The last bit of theory we need is that A and B are probabilities expressed as a fraction between 0 and 1, so:

`(not X) = (1 – X)`

## Worked Example

Now we have all we need to show how the disjunctive exponential backoff calculation works in SQL Server 2014 using the AdventureWorks sample database:

``````SELECT
NumRows = COUNT_BIG(*)
FROM Production.TransactionHistory AS TH
WHERE
TH.TransactionID BETWEEN 100000 AND 168412
OR TH.TransactionDate BETWEEN '20070901' AND '20080313';
``````

There are two predicates in this query, connected by `OR.`

The selectivity of the predicate on `Transaction ID` can be derived directly from the statistics histogram:

``````DBCC SHOW_STATISTICS
(
'Production.TransactionHistory',
'PK_TransactionHistory_TransactionID'
)
WITH HISTOGRAM;
``````

The output is: This very compact histogram gives us all the information we need to say that the range of 68,413 `Transaction ID` values can be expected to produce 68,413 rows.

Expressed as a fraction of the 113,443 rows in the table, the selectivity of this predicate is 68413 / 113443 = 0.603061. We will call this value selectivity `A`.

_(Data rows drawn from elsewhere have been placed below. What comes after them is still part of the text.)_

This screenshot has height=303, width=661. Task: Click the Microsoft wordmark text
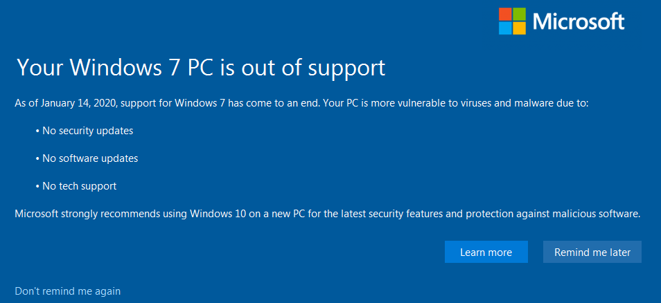click(579, 21)
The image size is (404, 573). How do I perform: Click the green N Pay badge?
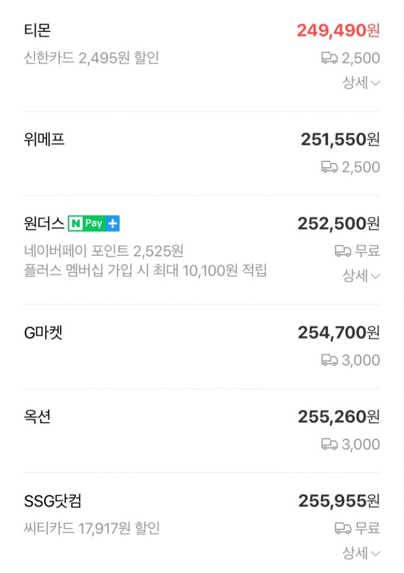click(x=87, y=224)
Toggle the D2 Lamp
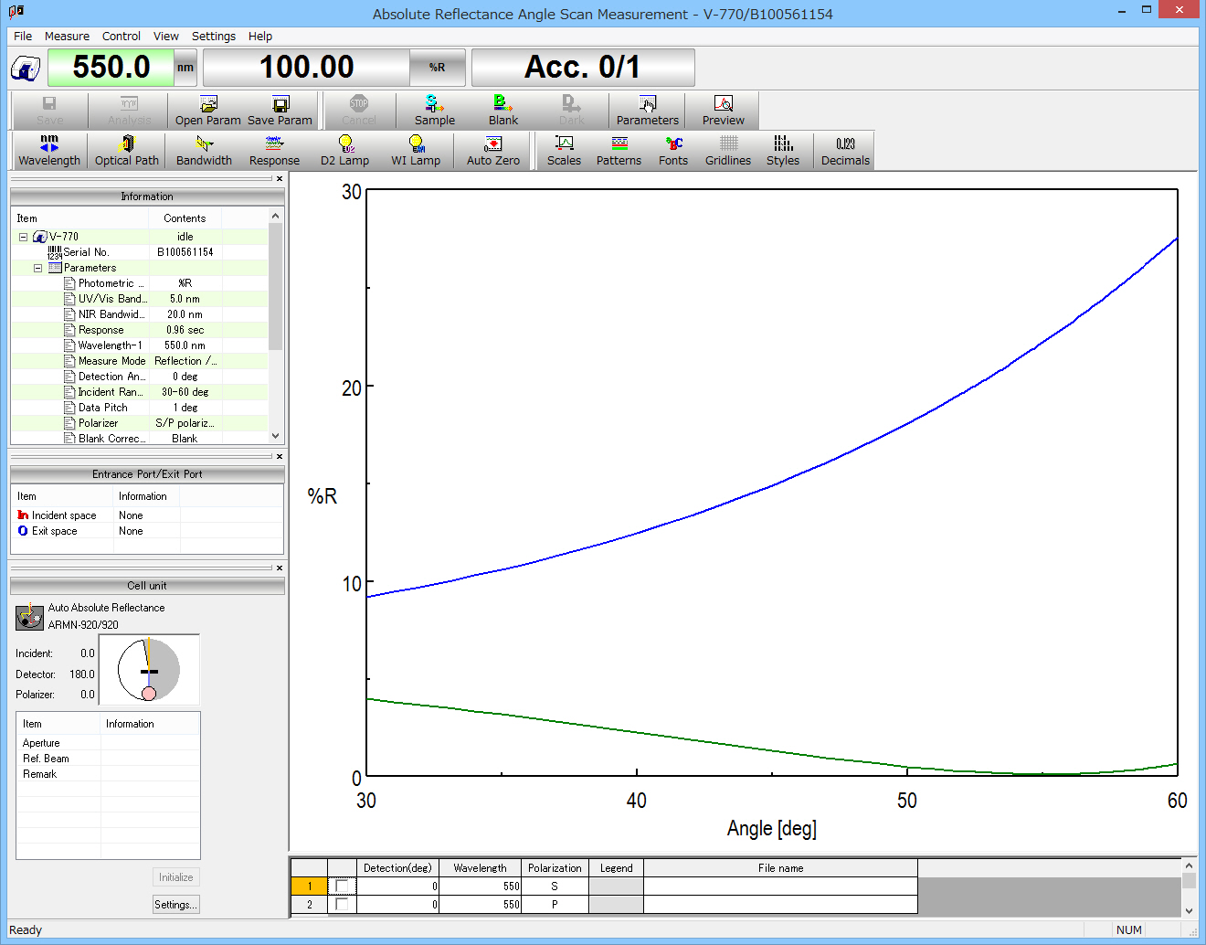This screenshot has width=1206, height=945. 344,150
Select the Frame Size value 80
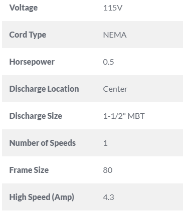Image resolution: width=184 pixels, height=211 pixels. 108,170
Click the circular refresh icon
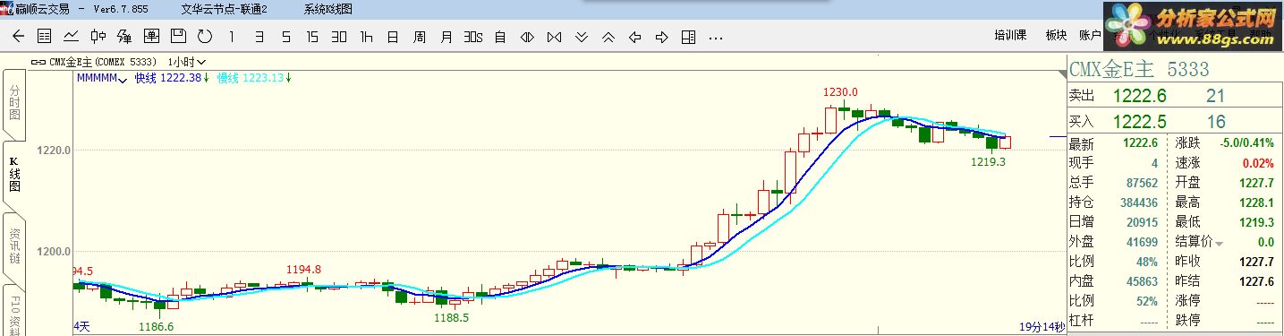The height and width of the screenshot is (336, 1284). [205, 37]
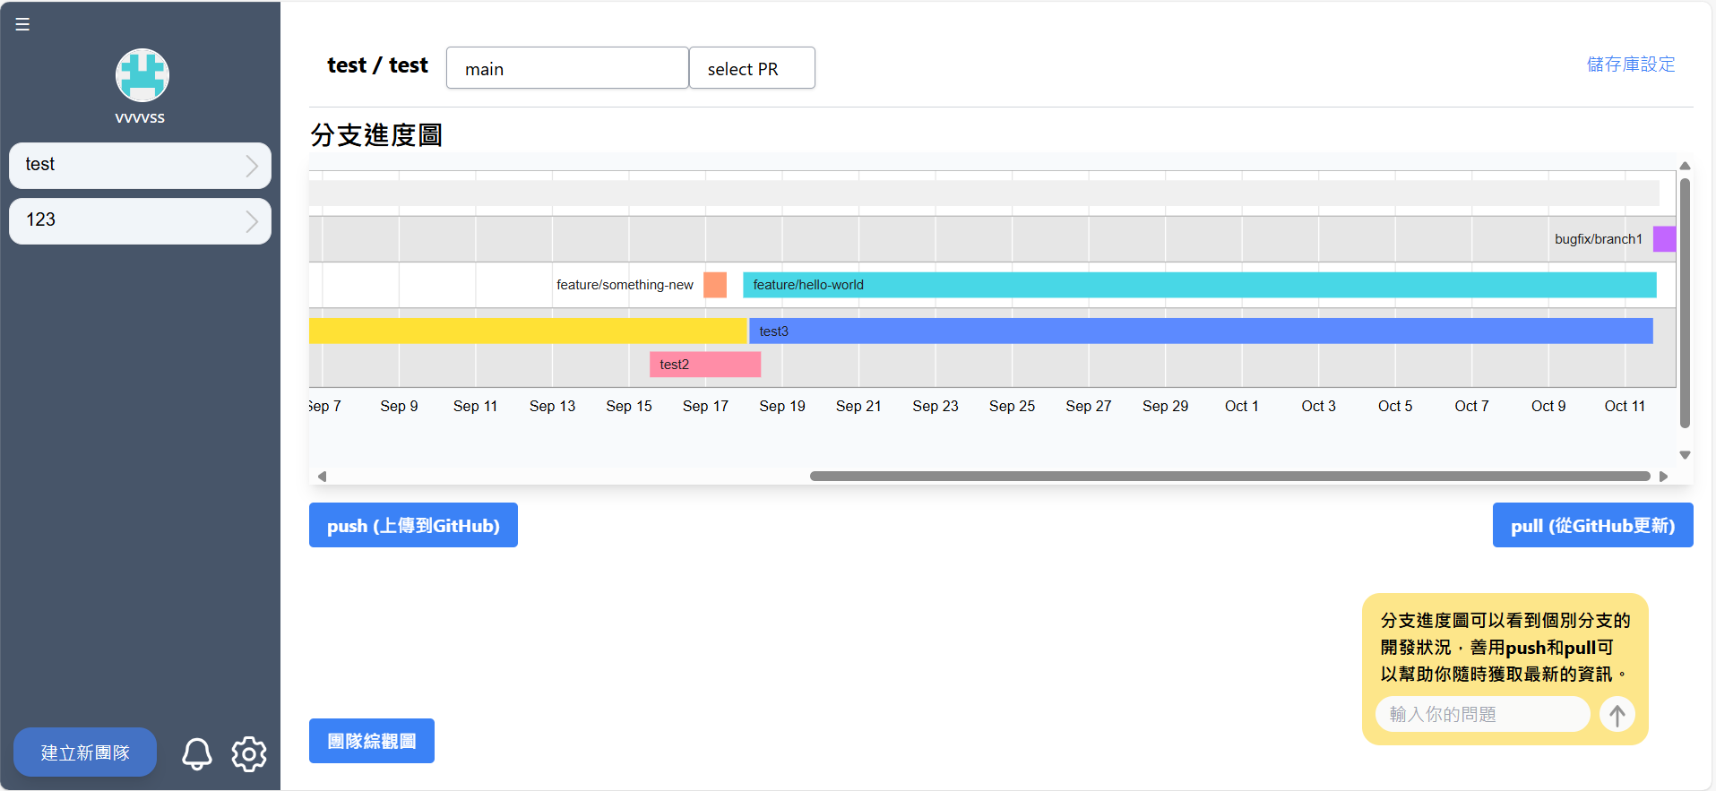Viewport: 1716px width, 791px height.
Task: Click the vvvvss user avatar
Action: pos(142,75)
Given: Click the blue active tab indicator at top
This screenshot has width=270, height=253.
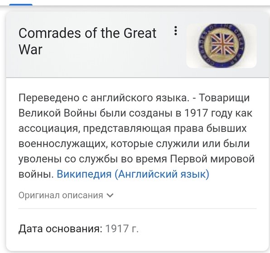Looking at the screenshot, I should pyautogui.click(x=21, y=5).
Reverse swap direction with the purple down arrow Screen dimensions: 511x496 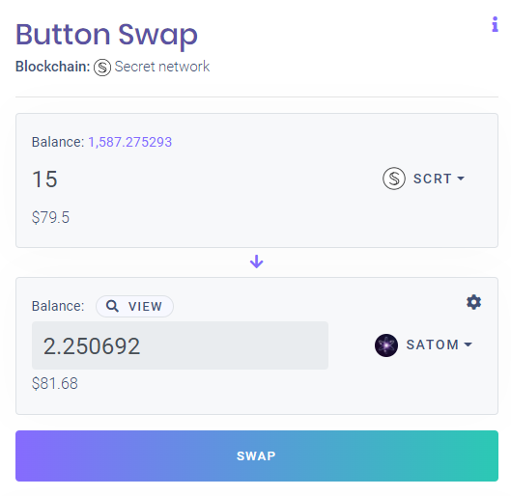257,262
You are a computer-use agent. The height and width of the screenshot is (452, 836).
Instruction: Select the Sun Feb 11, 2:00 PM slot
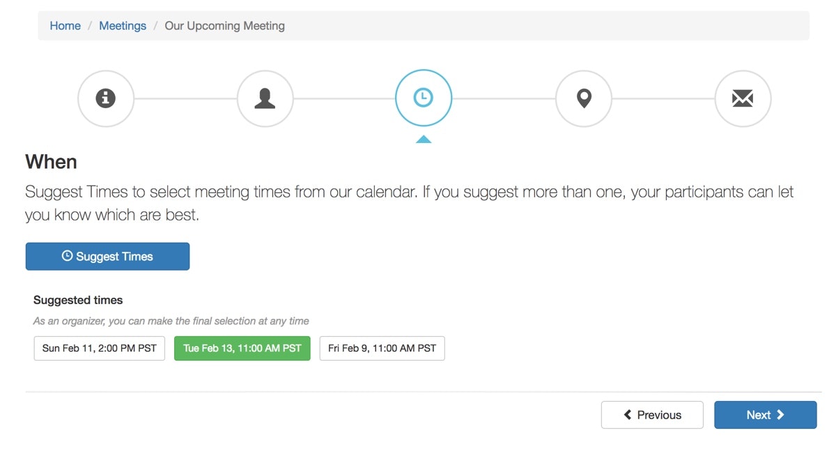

The second predicate (on `TransactionDate`) is estimated from the histogram in a similar way (except the histogram has more steps than is convenient to show here).

The histogram calculation results in a cardinality estimate for this predicate that is also 68,413 (because I deliberately chose the predicates to qualify exactly the same physical rows).

The selectivity is likewise 0.603061. We will call this value selectivity `B`.

### Enter DeMorgan

We know from our earlier work with DeMorgan that:

`(A or B)` is the same as `not ((not A) and (not B))`

So we can rewrite our `(A or B)` predicate immediately as `not ((not A) and (not B))`. This means we can stop worrying about the `OR`.

Note that this transformation is done purely for cardinality estimation purposes — the `OR` is not removed from the optimizer tree.

### Doing the Math

Now, given that selectivities `A` and `B` are both equal to 0.603061 in this contrived example, our expanded expression becomes:

``````not ((not 0.603061) and (not 0.603061))
``````

We also know:

`(not X) = (1 – X)`

Expanding the inner `not`s means the computation becomes:

``````not ((1 - 0.603061) and (1 - 0.603061))
``````

Now we can perform the numeric math inside the parentheses to get:

``````not (0.396939 and 0.396939)
``````

Now we use exponential backoff to compute the `AND` selectivity:

``````not (0.396939 * SQRT(0.396939))
``````

And replace the outer `not` just as we did before:

``````1 - (0.396939 * SQRT(0.396939))
``````

Now we have just numbers. The final selectivity is 0.749916.

## The Result

The final step is to multiply this selectivity by the cardinality of the base table to get our overall estimate:

`0.749916 * 113443 = 85073` (rounded up)

The 2014 execution plan for this query using the new cardinality estimator is: The cardinality estimate is 85,073 rows, just as we predicted.

The actual number of rows returned by this query is 68,413 rows (because both predicates qualify exactly the same rows). Nothing is perfect, and cardinality estimation doubly so.